Choisir la vie... c'est curieux, car la vie, c'est ce qu'on ne choisit pas. Et, le « choisis la vie », est aussitôt assorti de « pour que tu vives ». Il ne s'agirait donc pas simplement de venir au monde, il y a autre chose. Ce que Dieu demande, ce n'est pas de vivre, mais de « choisir » la vie. Il n'est pas question de vivoter, mais de se tourner résolument vers la vie. Notre choix naturel ne nous y conduit pas, comme si une force sourde nous tirait du côté obscur, de ce qui nous tue intérieurement, psychiquement, spirituellement. On croit vivre, mais bien trop souvent on ne fait que subsister. Mais le Dieu de la Bible dit « choisis la vie ! ». L'appel est étonnant car dans la Bible, le choix est le propre de Dieu ; il ne s'agit donc pas d'une mince affaire !

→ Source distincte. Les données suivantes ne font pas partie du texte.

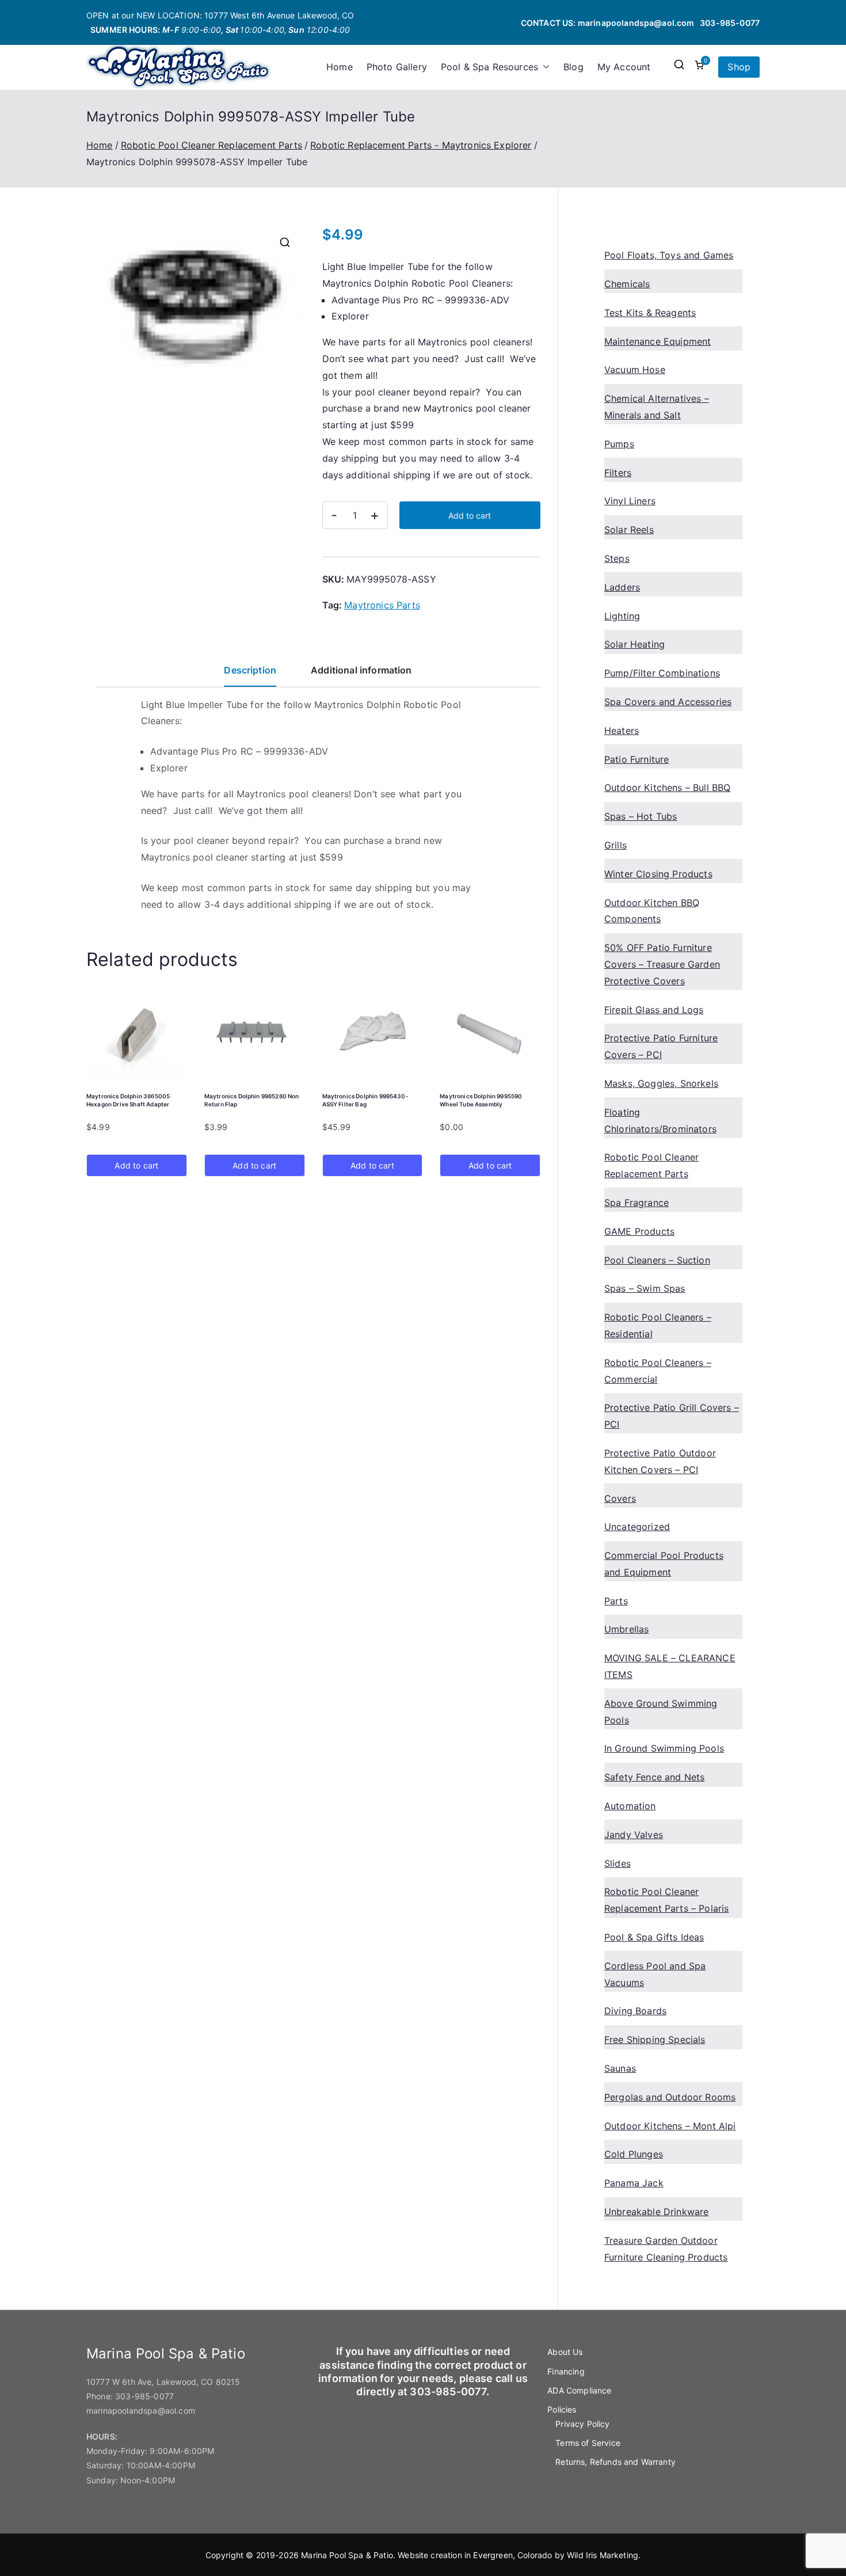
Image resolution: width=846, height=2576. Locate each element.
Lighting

De la difficulté de choisir, vivre, c'est choisir

L'homme est le seul être à posséder cette faculté, qui est réservée à Dieu. Le choix est donc entre nos mains. La question qui se pose, c'est qu'est-ce qu'être vivant ? Nous sommes vivants de nos choix, de nos orientations. Dieu nous guide, mais au bout du compte nous sommes libres, et donc en situation de responsabilité ! Nous ne sommes pas des jouets entre ses mains. Pourtant nous avons tous fait l'expérience de la difficulté du choix. Malgré cela je suis persuadée que choisir c'est vivre, rejoignant ainsi Hamlet : être ou ne pas être, voilà la question ! Choisir, je dirais même plus, consentir à la vie, engage toute notre existence. Nous sommes condamnés à faire le choix des forces de vie sur les forces de mort, à combattre les forces négatives, parce qu'il y a en nous, dans le monde, une volonté de destruction et donc la possibilité de revenir en arrière, au chaos.

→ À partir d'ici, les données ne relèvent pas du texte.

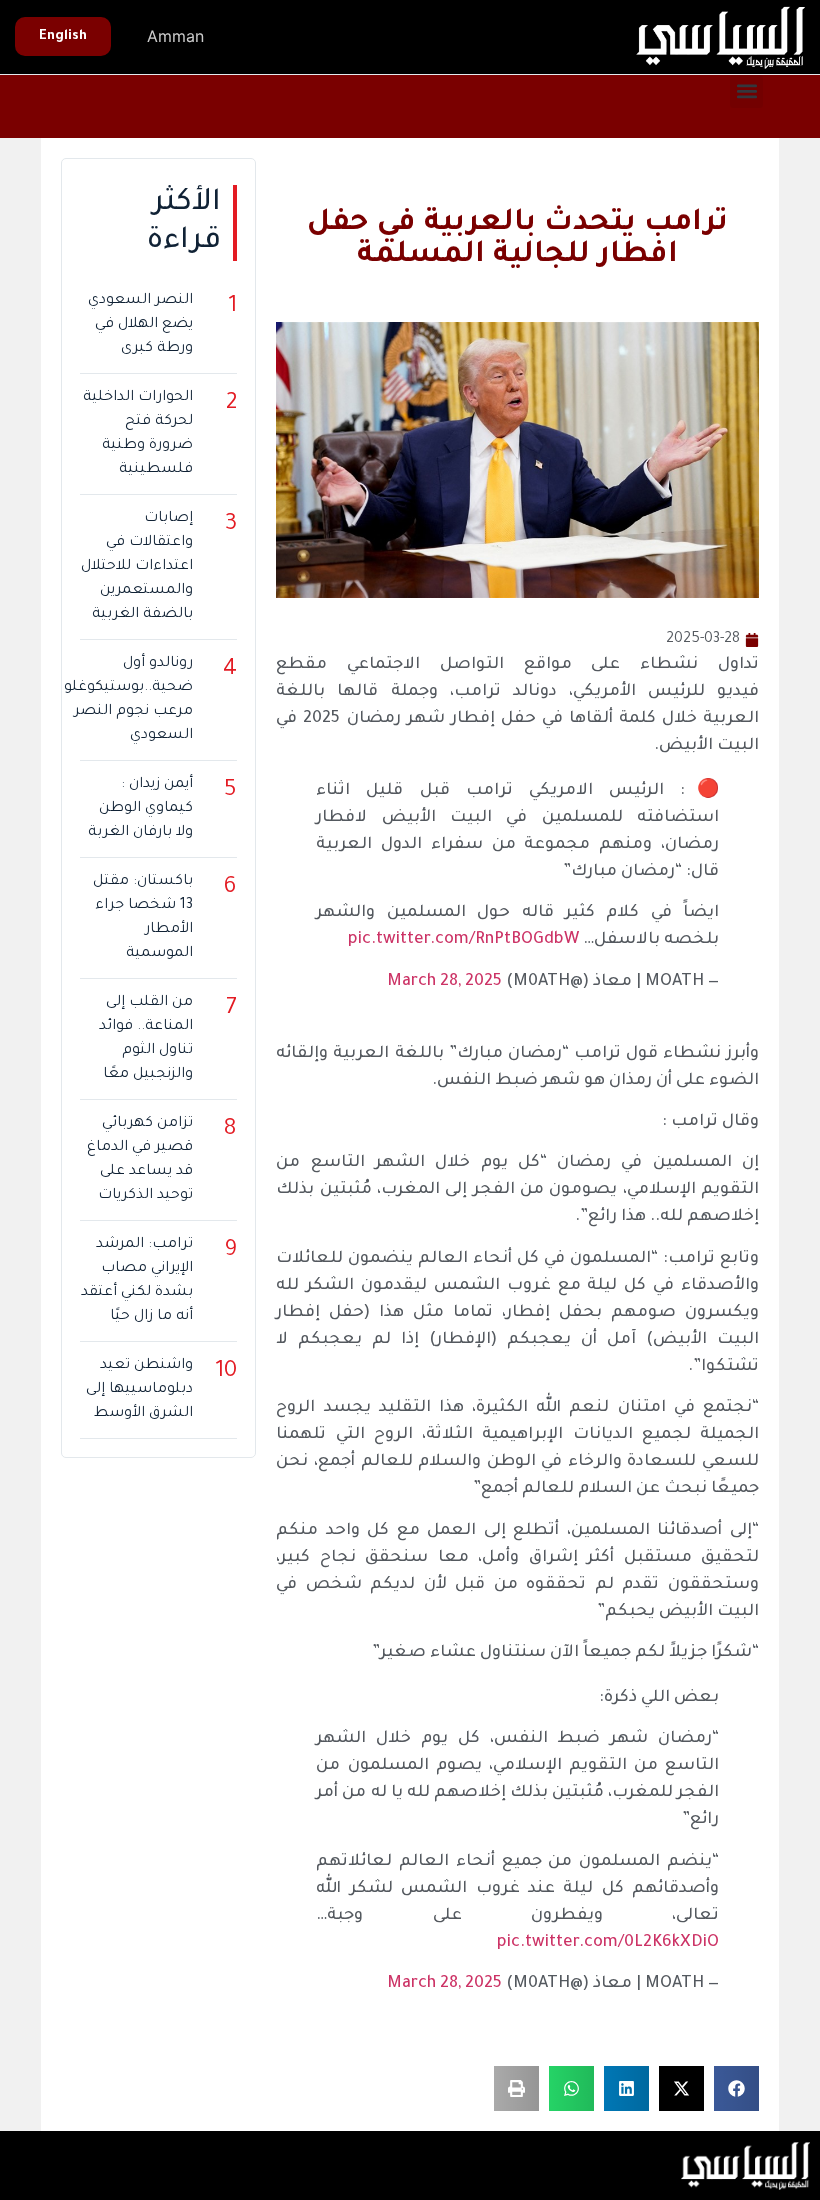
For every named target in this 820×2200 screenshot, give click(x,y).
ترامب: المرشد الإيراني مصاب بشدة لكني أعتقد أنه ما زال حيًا (137, 1281)
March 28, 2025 (444, 982)
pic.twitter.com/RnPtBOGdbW (463, 940)
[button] (746, 91)
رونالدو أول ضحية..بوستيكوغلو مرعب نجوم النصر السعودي (128, 700)
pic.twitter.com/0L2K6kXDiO (608, 1943)
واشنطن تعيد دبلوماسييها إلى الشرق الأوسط (139, 1390)
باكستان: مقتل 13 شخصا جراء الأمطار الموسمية (143, 918)
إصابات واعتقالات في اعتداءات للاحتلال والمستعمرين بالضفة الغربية (137, 567)
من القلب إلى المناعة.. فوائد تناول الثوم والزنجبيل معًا (146, 1039)
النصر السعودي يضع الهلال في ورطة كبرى (140, 325)
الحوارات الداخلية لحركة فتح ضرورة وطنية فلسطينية (138, 434)
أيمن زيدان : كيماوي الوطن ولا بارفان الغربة (140, 809)
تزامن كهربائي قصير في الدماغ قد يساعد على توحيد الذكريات (140, 1160)
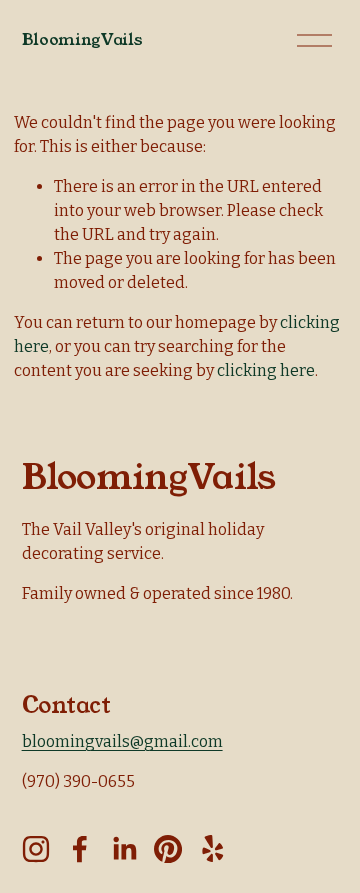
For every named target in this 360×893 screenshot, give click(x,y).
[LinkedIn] (124, 849)
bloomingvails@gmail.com (122, 741)
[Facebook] (80, 849)
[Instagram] (36, 849)
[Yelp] (212, 849)
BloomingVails (82, 39)
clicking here (266, 370)
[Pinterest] (168, 849)
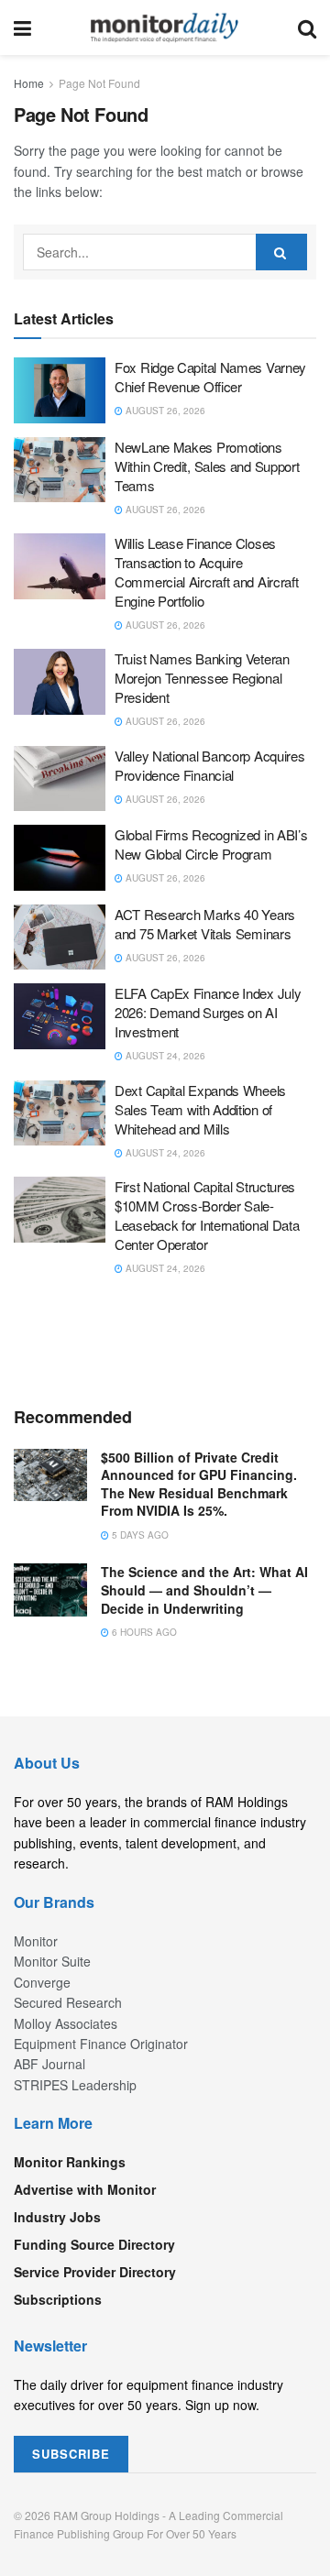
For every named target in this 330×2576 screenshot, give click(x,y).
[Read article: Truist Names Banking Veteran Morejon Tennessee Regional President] (59, 682)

Choisir la vie... pas si simple ! D'autant que le contexte dans lequel s'inscrit cet appel est choquant lorsque l'on a été bercé par la théologie de la grâce. La difficulté du choix est renforcée par la relation entre le choix et l'obéissance à la loi.

Quelle loi ?

Ici, le critère de l'obéissance, ou de la désobéissance à la loi, est en lien avec le bonheur ou le malheur. L'obéissance à la loi comme voie du bonheur : quel comble pour des protestants ! Pourtant, ne nous trompons pas, il existe une grande diversité de conceptions de la loi, de son contenu et de ses exigences. Ici, celui qui parle se présente comme Dieu qui libère. Jamais il ne dit : « je suis le créateur du ciel et de la terre », ou : « c'est moi qui t'es fait », non il rappelle une seule chose : il a fait sortir le peuple d'Egypte, du pays de la servitude ! Ainsi le chemin qu'il propose, la loi qu'il offre, ne saurait nous enfermer, mais nous libérer. Et, à y regarder un peu plus dans le contexte du Deutéronome, la loi a une orientation bien particulière : dans le cadre de l'alliance il s'agit d'aimer Dieu qui nous aime. Cela se traduit par ce qui peut être entendu comme un leitmotiv, le commandement d'amour de Dieu est, tout au long du livre, un rappel de l'esclavage et de ses conséquences. Il signifie également aimer l'étranger, l'autre, le différent, ne pas l'enfermer comme nous avons été enfermés, car toute la loi s'inscrit sur cette expérience, cette école : celle de l'esclavage et de la libération.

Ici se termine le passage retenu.